Cette bombe a été confectionnée à partir d'une canette de limonade et de fil de fer, selon le numéro 12 du magazine, diffusé ce mercredi 18 novembre (voir photo publiée par Dabiq).
C'est la première fois que l'EI, qui avait dit être derrière le crash le jour même du drame, explique comment il a procédé.
Cette édition du magazine publié mercredi explique que le groupe a agi après avoir découvert une faille dans la sécurité de l'aéroport égyptien de Charm el-Cheikh, d'où a décollé l'avion avant de s'écraser dans le désert du Sinaï, causant la mort des 224 personnes à bord.
Le groupe publie une photo présentée comme étant celle de l'engin explosif, fabriqué à l'aide d'une canette de boisson gazeuse, ainsi qu'un cliché montrant un passeport que le magazine affirme être celui d'un passager qui aurait été récupéré sur le site du crash.
L'objectif initial du groupe était de cibler un avion d'un pays membre de la coalition internationale dirigée par les Etats-Unis et qui lutte contre l'EI en Irak et en Syrie, selon la même source.
Mais la cible a changé après l'intervention fin septembre de la Russie en Syrie où elle appuie les forces du régime, précise le magazine.
Moscou a confirmé mardi que le crash avait été provoqué par l'explosion d'une bombe à bord de l'appareil.

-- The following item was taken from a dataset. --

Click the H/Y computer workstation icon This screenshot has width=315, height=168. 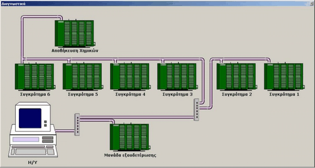tap(32, 129)
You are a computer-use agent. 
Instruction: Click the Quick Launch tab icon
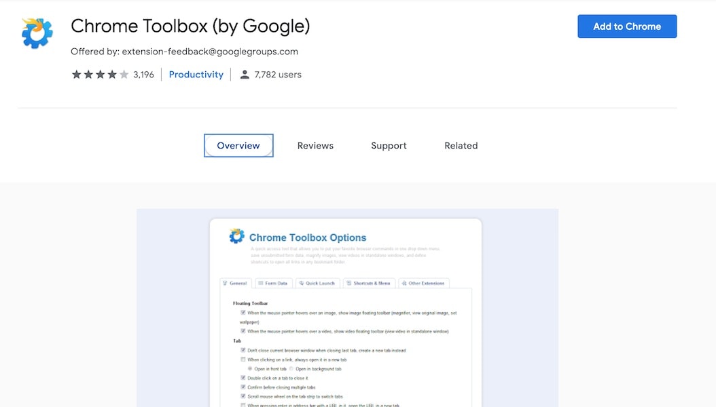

Quelques jours après le crash de l'avion, les Etats-Unis et la Grande-Bretagne avaient déjà dit privilégier la thèse de l'attentat à la bombe.
L'Egypte de son côté semble traîner des pieds pour reconnaître la thèse de l'attentat, les autorités répétant qu'on ne peut tirer aucune conclusion définitive avant la fin de l'enquête.
Le nouveau numéro de Dabiq consacre sa couverture aux attentats de Paris avec ces deux mots: "Just Terror".